The political experience of other advanced democracies is a flashing red light on the climate. In Australia last month, the opposition lost what was supposed to be "the climate change" election, against all expectations. In May, the New York Times ran an article headlined, "Australia's Politics May Be Changing With Its Climate."

Polling showed that about 60 percent of Australians called climate change "a serious and pressing problem," and thought the government should address it "even if this involves significant costs."

It turned out that it was one thing to tell that to pollsters and another to vote to make it happen. The opposition promised a 45 percent reduction in carbon emissions with no serious pain while the conservative governing coalition focused on the cost, and won.

In France, gas and diesel hikes as part of a government plan to reduce carbon emissions by 75 percent sparked the yellow vest movement in car-dependent suburbs and towns, and had to be ignominiously reversed. It's not as though French President Emmanuel Macron isn't committed — the climate is one of his signature issues.

The politics of climate change will be problematic for the duration, for several reasons. The voters most opposed to the costs of climate action tend to be the kind of "deplorables" most easily dismissed by center-left parties at their own peril: voters in rural Queensland in Australia, economically distressed residents of unfashionable rural and semiurban areas of France, working-class voters in the Rust Belt in the U.S.

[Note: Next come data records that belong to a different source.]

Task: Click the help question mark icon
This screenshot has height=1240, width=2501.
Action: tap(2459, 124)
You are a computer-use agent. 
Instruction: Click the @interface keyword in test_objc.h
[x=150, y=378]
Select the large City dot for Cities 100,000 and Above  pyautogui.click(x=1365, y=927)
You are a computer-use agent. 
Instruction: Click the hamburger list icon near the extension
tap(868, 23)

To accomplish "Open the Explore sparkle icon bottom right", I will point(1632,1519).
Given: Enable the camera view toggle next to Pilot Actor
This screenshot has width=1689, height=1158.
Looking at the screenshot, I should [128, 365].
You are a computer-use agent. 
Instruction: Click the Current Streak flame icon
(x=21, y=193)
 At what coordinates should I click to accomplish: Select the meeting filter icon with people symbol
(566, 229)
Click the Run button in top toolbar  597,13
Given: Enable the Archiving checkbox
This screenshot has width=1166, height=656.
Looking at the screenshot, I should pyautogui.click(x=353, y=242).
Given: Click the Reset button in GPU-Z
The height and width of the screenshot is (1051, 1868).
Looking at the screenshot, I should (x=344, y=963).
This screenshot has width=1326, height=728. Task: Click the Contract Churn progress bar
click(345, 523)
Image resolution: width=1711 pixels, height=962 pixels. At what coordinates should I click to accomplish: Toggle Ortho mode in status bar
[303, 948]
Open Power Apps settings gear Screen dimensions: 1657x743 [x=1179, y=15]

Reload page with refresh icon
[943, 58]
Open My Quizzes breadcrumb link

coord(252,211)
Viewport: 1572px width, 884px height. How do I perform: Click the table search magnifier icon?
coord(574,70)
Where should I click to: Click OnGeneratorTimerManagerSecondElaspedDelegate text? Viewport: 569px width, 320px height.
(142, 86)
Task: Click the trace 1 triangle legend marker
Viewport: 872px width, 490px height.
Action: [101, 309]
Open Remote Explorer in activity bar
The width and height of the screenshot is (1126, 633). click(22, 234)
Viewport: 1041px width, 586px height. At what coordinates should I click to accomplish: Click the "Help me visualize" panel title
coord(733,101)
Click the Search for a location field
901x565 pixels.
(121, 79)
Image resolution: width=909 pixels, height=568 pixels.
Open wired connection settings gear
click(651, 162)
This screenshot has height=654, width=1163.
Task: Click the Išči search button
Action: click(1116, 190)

The real felt urgency of climate change will not, anytime soon, match the rhetoric of the advocates. There's currently an effort to make every U.S. drought or flood, tornado or hurricane, a symptom of an alleged climate emergency. This approach may pay some dividends since there's always extreme weather, but it hardly reflects a careful accounting of the data.

According to Benjamin Zycher of the American Enterprise Institute, the Palmer Drought Severity index doesn't show a trend since 1895 and the pattern of U.S. flooding over the past century doesn't track with global warming; there's been no trend in U.S. tornados since 1945, and little trend in tropical storms and hurricanes since the early 1970s.

Bearing real costs for the sake of the climate will always be a sucker's game for any one country so long as there isn't a global regime mandating emission reductions (and, thankfully, there isn't anything remotely like the political will for such a regime). It was supposed to be a disaster when Trump pulled out of the Paris accords, but G-20 countries haven't been on pace to meet their goals regardless.

Finally, whatever the costs, no one is going to feel any climate benefits anytime soon, or likely ever. The supposed upside of plausible policies adopted by the U.S. would be minuscule changes in the global temperature decades from now. Even the wildly radical Green New Deal wouldn't make much difference.

All this should counsel caution rather than apocalyptic rhetoric and policies, although Trump has every reason to hope it doesn't.